Die Umsetzung der überarbeiteten EU-Gebäuderichtlinie (EPBD) auf nationaler Ebene

Mit Inkrafttreten ist die überarbeitete EU-Gebäuderichtlinie grundsätzlich bis zum 29. Mai 2026 umzusetzen. Mit 1. Januar 2025 gilt bereits das Förderverbot für die Installation von mit fossilen Brennstoffen betriebenen Heizkesseln.

Viele der Vorgaben der überarbeiteten EPBD werden wie bisher vorrangig in den (landesgesetzlichen) Bauordnungen bzw. Bau(-technik)-Vorschriften sowie Wohnbauförderungsbestimmungen umgesetzt werden. Zudem werden die OIB-Richtlinien zu überarbeiten sein. Eine Novellierung des Energieausweis-Vorlage-Gesetz 2012[4] ist ebenfalls zu erwarten.

◆ **AUFGABE 1**:
Entscheiden Sie, ob die folgenden Aussagen mit dem Text zur EU-Gebäuderichtlinie übereinstimmen, und belegen Sie jede Antwort (Ja oder Nein) mit den maßgeblichen Worten des Textes im genauen Wortlaut.
(a) Die überarbeitete EU-Gebäuderichtlinie ist grundsätzlich bis zum 29. Mai 2026 umzusetzen.
(b) Das Förderverbot für Heizkessel, die mit fossilen Brennstoffen betrieben werden, gilt erst ab 2026.
(c) Die OIB-Richtlinien können unverändert bleiben.
◆ **AUFGABE 2**:
Zitieren Sie aus dem Text zur EU-Gebäuderichtlinie den Abschnitt, der mit „Mit Inkrafttreten ist“ beginnt und sich bis einschließlich „ebenfalls zu erwarten.“ erstreckt.

Einträge der Sammlung
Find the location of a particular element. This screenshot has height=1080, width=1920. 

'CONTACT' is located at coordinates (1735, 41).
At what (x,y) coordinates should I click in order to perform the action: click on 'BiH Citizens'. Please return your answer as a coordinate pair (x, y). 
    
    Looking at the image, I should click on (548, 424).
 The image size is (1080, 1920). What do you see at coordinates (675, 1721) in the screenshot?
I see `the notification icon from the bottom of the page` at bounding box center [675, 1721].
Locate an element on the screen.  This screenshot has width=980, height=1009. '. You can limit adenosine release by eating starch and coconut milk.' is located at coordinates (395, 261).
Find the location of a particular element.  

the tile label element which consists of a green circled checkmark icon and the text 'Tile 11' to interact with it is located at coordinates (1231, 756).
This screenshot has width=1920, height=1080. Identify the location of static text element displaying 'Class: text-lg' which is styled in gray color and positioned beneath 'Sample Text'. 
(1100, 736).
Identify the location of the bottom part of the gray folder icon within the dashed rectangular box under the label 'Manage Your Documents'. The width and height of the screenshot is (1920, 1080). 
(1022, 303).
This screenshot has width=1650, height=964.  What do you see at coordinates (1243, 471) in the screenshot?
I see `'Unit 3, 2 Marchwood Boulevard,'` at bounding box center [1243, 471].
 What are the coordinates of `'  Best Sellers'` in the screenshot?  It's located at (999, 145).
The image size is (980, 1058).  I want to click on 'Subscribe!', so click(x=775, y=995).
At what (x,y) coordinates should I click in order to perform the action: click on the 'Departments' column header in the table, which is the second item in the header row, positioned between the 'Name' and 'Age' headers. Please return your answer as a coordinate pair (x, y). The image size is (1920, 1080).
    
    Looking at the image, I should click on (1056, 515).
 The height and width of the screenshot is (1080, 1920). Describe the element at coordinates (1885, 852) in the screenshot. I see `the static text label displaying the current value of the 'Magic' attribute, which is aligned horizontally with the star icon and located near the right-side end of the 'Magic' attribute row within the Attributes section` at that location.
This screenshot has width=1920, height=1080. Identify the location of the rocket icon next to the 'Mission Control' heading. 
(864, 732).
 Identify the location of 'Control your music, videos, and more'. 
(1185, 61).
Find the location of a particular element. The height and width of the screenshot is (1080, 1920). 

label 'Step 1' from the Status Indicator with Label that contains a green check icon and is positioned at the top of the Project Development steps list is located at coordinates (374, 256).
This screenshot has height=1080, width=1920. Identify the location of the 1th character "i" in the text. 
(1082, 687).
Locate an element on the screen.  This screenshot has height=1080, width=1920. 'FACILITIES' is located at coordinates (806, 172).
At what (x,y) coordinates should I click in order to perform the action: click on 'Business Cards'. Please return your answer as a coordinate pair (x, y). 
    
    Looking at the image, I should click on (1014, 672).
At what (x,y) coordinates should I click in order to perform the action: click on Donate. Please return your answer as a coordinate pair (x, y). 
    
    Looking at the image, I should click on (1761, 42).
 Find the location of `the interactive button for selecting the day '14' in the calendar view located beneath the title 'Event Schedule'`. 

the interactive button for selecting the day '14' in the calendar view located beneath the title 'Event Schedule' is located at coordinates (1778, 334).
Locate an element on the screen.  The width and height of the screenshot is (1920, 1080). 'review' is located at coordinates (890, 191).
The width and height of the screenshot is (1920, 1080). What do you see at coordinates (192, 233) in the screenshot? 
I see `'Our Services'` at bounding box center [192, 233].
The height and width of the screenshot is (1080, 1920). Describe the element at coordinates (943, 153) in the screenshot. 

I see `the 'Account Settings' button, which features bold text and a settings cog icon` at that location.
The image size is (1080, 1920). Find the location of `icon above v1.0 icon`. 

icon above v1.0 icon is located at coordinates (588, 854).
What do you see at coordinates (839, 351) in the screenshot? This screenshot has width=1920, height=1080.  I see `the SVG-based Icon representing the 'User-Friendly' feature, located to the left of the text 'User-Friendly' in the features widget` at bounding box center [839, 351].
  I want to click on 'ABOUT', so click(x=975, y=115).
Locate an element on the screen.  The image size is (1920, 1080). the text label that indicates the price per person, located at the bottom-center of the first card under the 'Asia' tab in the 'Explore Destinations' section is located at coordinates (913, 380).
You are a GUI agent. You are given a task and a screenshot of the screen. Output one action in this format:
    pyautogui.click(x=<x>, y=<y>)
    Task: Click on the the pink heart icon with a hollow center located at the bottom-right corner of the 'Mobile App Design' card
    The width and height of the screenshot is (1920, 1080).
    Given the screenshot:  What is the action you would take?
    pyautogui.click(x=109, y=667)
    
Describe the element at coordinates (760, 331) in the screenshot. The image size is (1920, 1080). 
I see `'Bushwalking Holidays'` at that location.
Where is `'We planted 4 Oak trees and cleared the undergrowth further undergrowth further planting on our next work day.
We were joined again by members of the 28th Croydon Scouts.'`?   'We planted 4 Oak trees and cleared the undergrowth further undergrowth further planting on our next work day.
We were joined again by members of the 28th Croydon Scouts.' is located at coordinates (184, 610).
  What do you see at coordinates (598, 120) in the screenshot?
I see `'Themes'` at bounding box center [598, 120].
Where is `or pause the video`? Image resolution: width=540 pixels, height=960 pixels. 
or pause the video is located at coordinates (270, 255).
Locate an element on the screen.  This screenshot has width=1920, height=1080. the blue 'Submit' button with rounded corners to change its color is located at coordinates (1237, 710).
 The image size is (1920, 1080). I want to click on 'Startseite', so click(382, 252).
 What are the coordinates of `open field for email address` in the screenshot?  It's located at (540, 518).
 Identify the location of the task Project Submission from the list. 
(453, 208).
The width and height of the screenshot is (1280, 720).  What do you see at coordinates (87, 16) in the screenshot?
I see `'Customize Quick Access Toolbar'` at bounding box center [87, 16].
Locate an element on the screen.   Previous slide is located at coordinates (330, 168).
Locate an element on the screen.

◆ **LÖSUNG 1**:
(a) Ja: „Mit Inkrafttreten ist die überarbeitete EU-Gebäuderichtlinie grundsätzlich bis zum 29. Mai 2026 umzusetzen.“
(b) Nein: „Mit 1. Januar 2025 gilt bereits das Förderverbot für die Installation von mit fossilen Brennstoffen betriebenen Heizkesseln.“
(c) Nein: „Zudem werden die OIB-Richtlinien zu überarbeiten sein.“

◆ **LÖSUNG 2**:
Mit Inkrafttreten ist die überarbeitete EU-Gebäuderichtlinie grundsätzlich bis zum 29. Mai 2026 umzusetzen. Mit 1. Januar 2025 gilt bereits das Förderverbot für die Installation von mit fossilen Brennstoffen betriebenen Heizkesseln.

Viele der Vorgaben der überarbeiteten EPBD werden wie bisher vorrangig in den (landesgesetzlichen) Bauordnungen bzw. Bau(-technik)-Vorschriften sowie Wohnbauförderungsbestimmungen umgesetzt werden. Zudem werden die OIB-Richtlinien zu überarbeiten sein. Eine Novellierung des Energieausweis-Vorlage-Gesetz 2012[4] ist ebenfalls zu erwarten.